# [Records of locating words and elements]
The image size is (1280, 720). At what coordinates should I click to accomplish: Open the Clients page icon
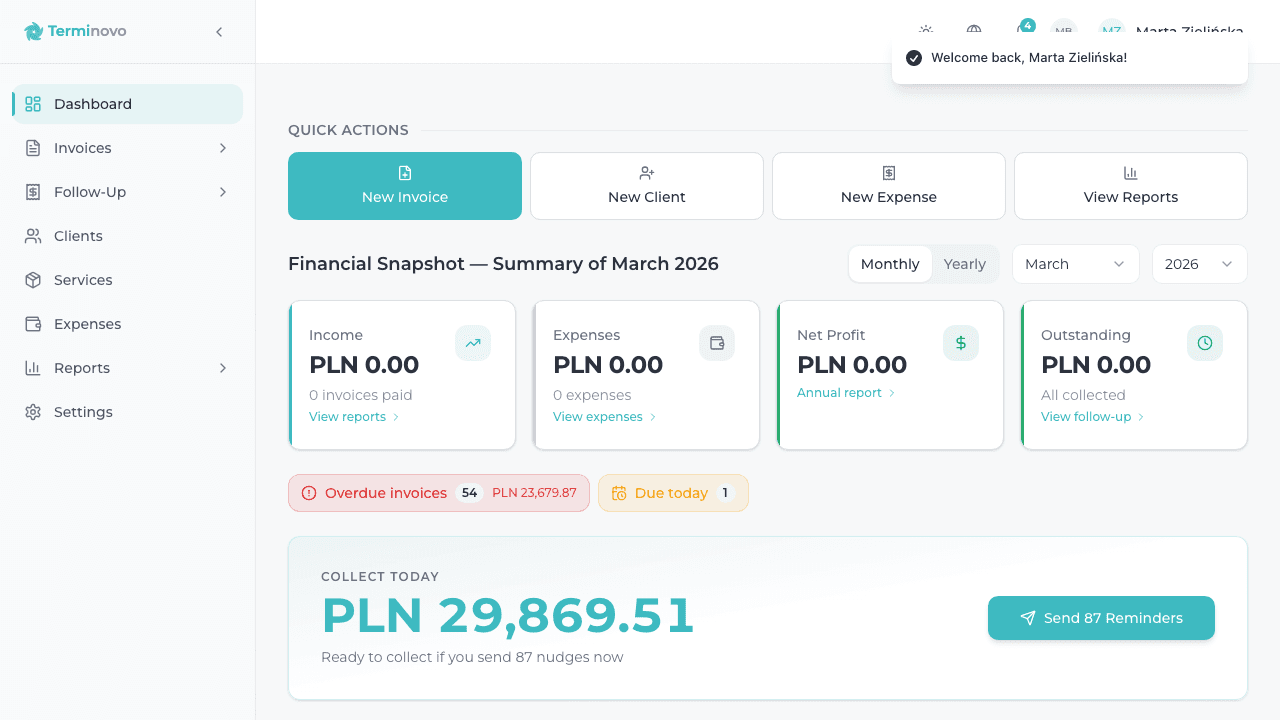coord(33,236)
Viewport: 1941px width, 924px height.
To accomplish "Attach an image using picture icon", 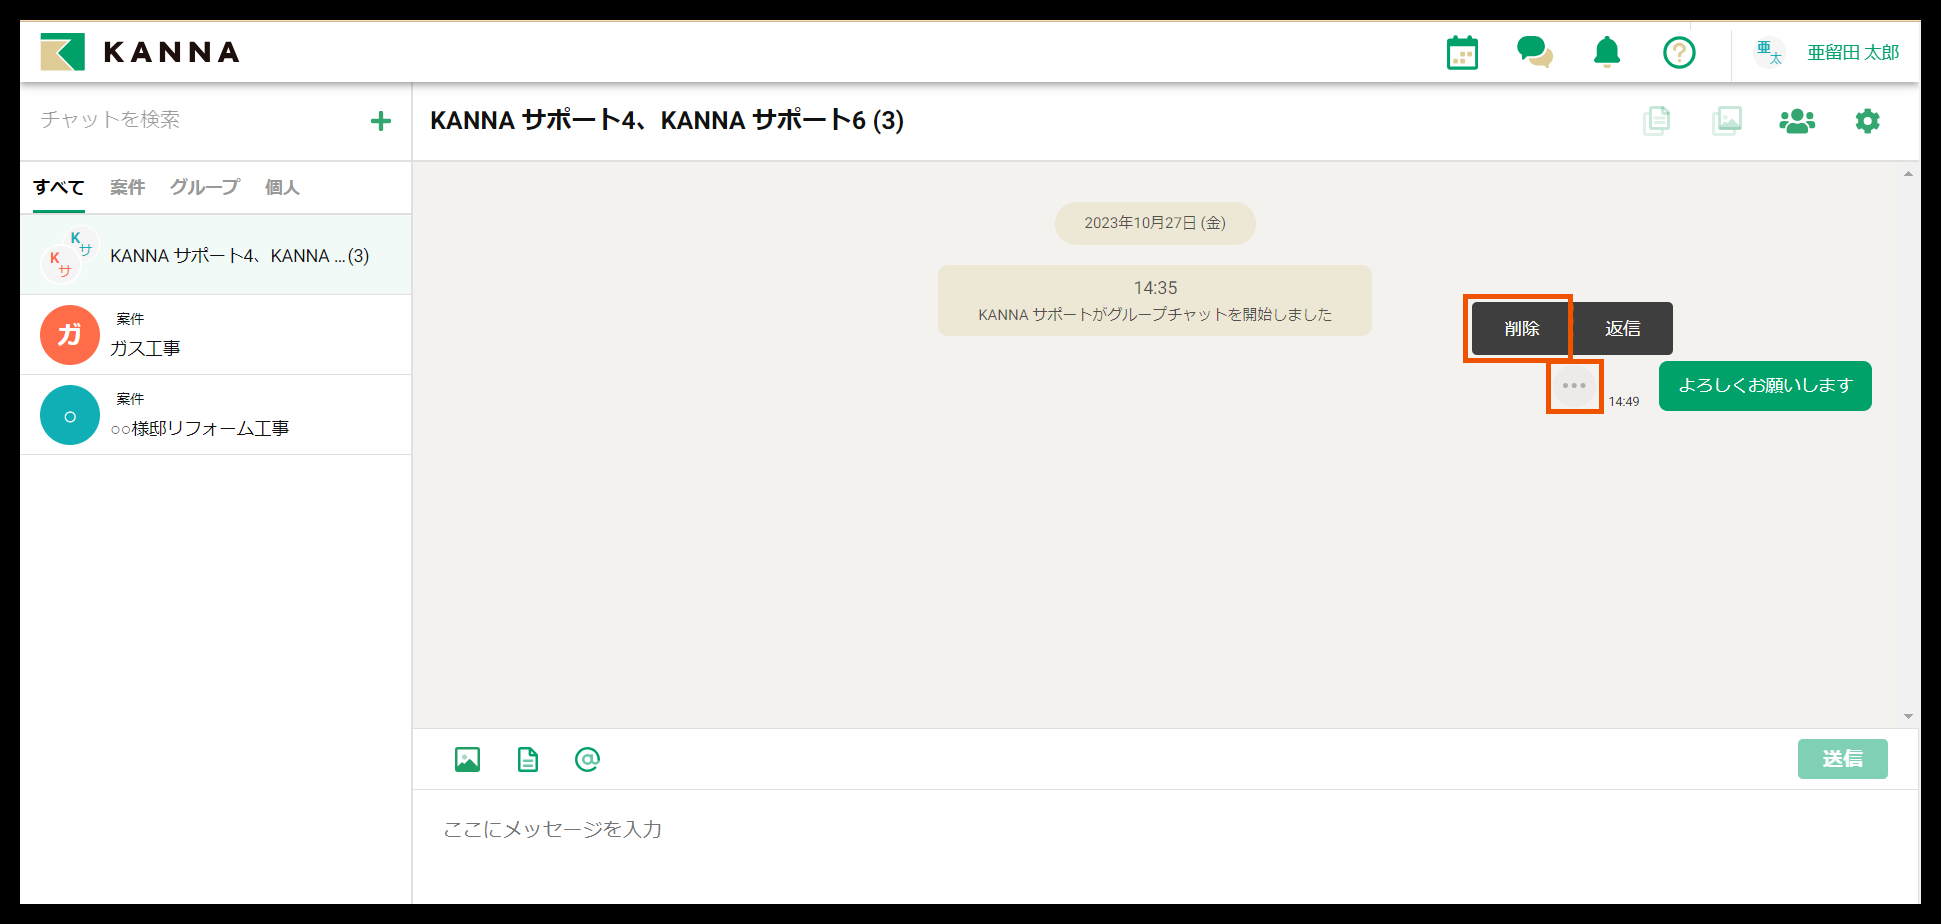I will point(467,760).
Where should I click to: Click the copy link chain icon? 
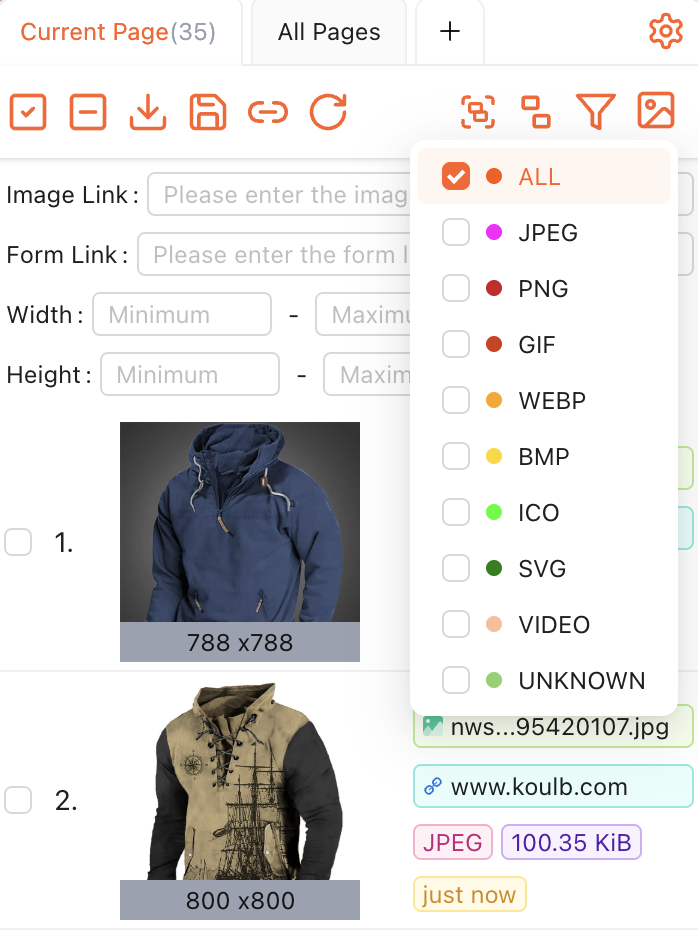[x=268, y=112]
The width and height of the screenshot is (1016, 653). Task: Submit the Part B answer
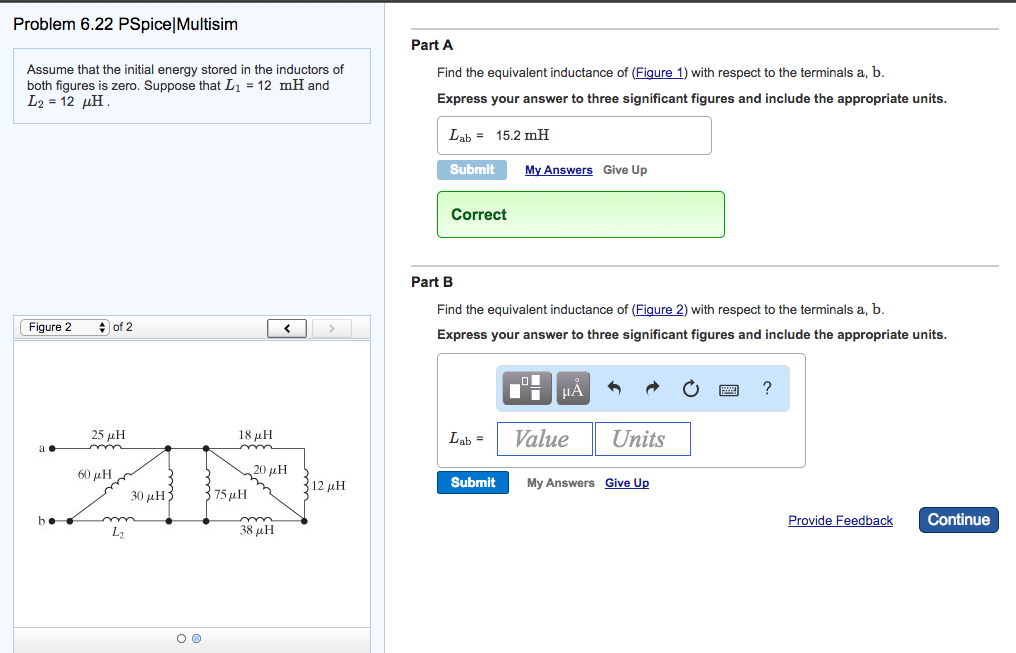(x=472, y=482)
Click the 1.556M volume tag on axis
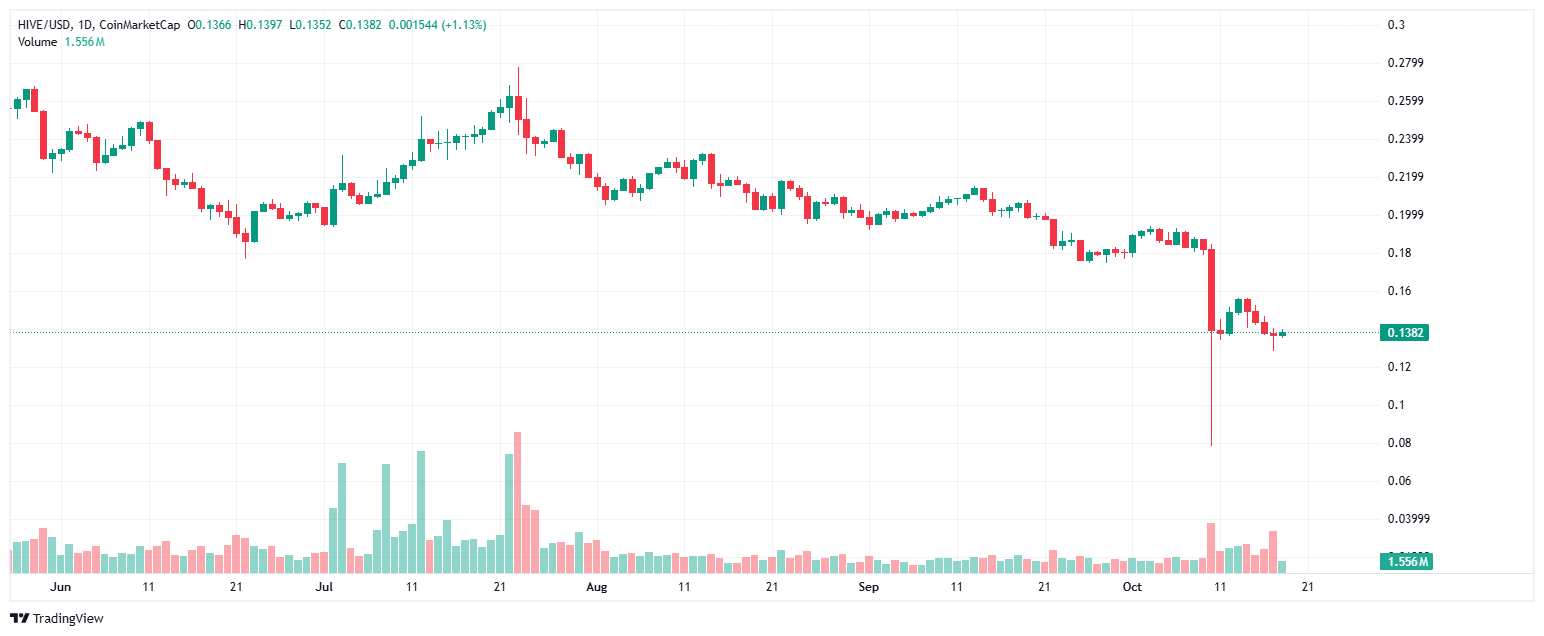This screenshot has width=1544, height=636. (1404, 562)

# [Directive]
Please output the records, unchanged, from the line with "Where should I" through the end. Omit the pictures.

# [Solved problem]
Where should I click to: Click the copy link chain icon? 
[x=268, y=112]
The width and height of the screenshot is (1016, 653). Task: Submit the Part B answer
(x=472, y=482)
Click the 1.556M volume tag on axis
This screenshot has width=1544, height=636. (1404, 562)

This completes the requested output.